A senior party member in Gauteng, who asked to remain anonymous, told The Citizen the incident showed murmurs of a rift inside the party. There are two factions in the official opposition, the member said, the left-wing “wokes”, as they are labelled and the “liberals” in its founding tradition of Helen Suzman’s politics. And the gap was widening.

Mathekga said Leon’s politics represent the DA’s founding idealism and while it may not be agreeable to all, he was the leader who laid the foundation of its success and then cemented its reputation.

Russel Crystal, former deputy executive director of the DA under Leon, did not believe the party was plagued by factionalist camps any longer. Instead, he said, the DA had become a party of people more concerned with their own positions and holding office than the party and its principles.

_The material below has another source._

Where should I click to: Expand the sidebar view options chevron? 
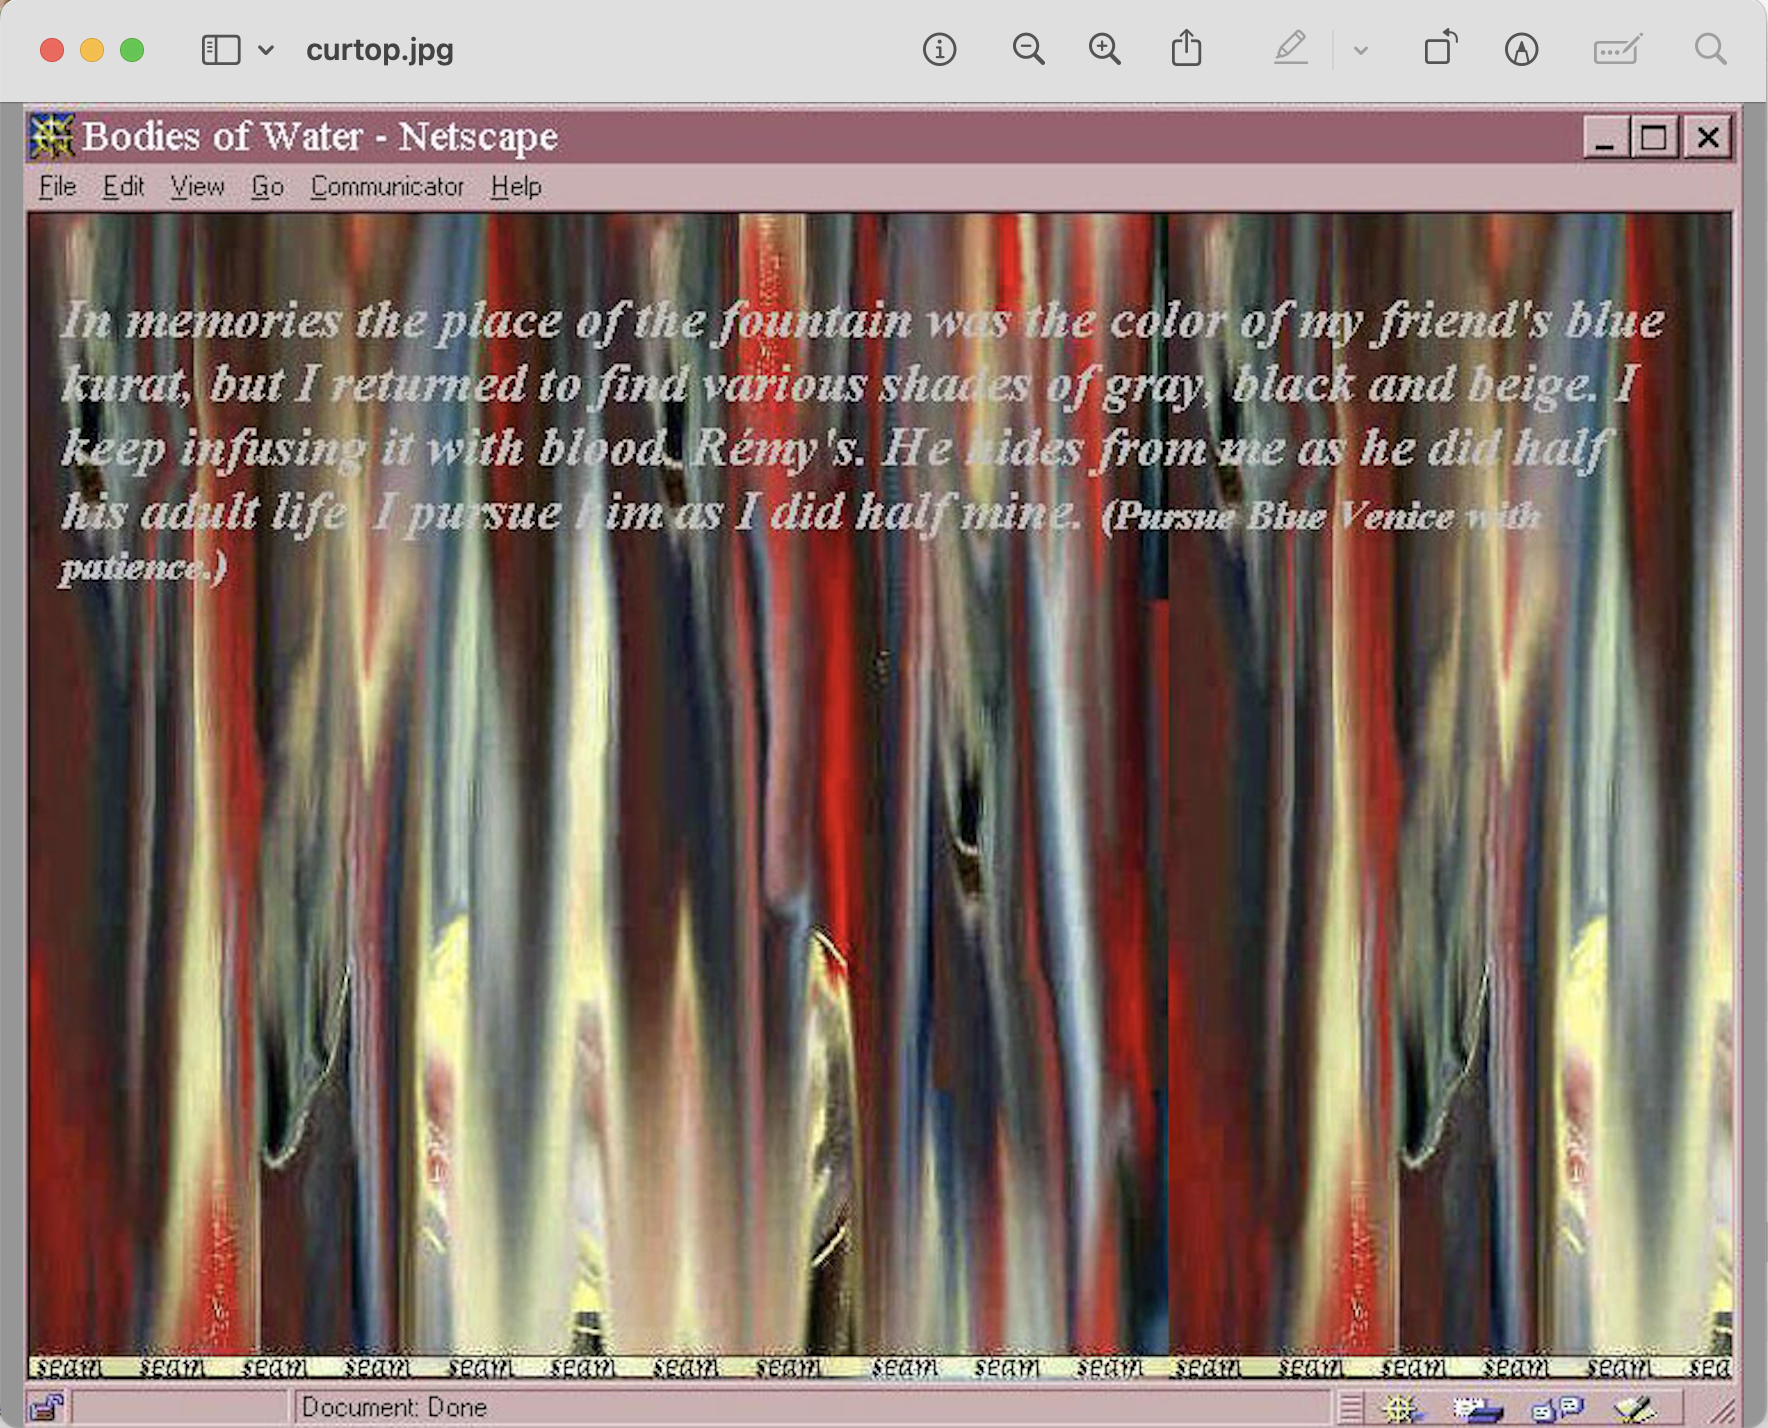tap(266, 50)
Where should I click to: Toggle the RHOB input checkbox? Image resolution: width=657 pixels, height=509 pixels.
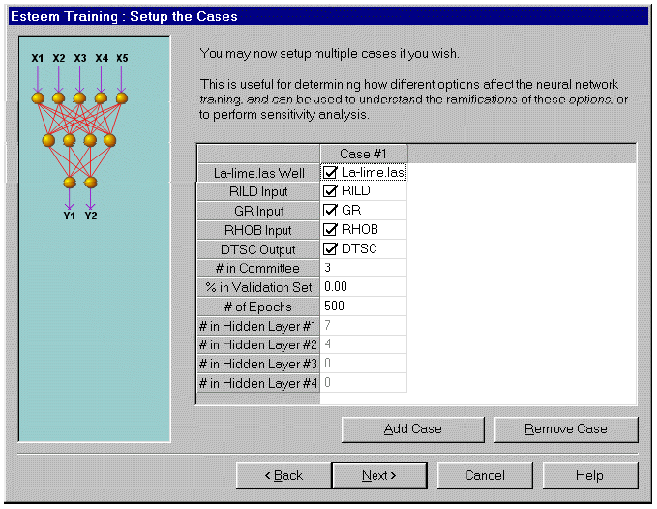tap(331, 230)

DA leader John Steenhuisen’s witty tweet of President Cyril Ramaphosa and a Grafton Everest couch this week also showed a flip-flop in principle, said Crystal.

“Last year, Steenhuisen said he was willing to work in coalition with an ANC government where Ramaphosa was in power. Now that there is a measure of doubt about the president’s future, he is relegated to ‘putting the graft into Grafton Everest’.

“The DA is no longer a party of principle. It’s now a party of personal position and power.”

Mathekga believed the DA was at risk if it did not find its centre.

“Tony pointed out it has become an anticorruption party, which is all fair and well, but it cannot be the only thing you do. It is the law of diminishing returns.”

He failed to see any strategic impetus beyond party activities in the Western Cape, which may bite the party where it hurts most, at the ballot.

Crystal criticised Phalatse: “The DA mayor of Joburg exemplifies the God complex rife in the organisation today.”

Phalatse, who previously hinted she was elected as mayor courtesy of a higher power, appeared impervious to advice, no matter how sound or from whom, “not even from the creator [Leon] of the momentum that she now lives and exists off,” he said.

Crystal doesn’t expect it to dramatically collapse. Instead, he said, it will be a slow process of attrition unless it finally wakes up.

“But even after the massive loss of votes in both previous national and local government elections [allegedly a million-plus between 2016 and last year], there still has not been a rude awakening.

“It makes one wonder whether there will be a realisation in time for the party to re-establish itself as a truly viable alternative to the ANC.”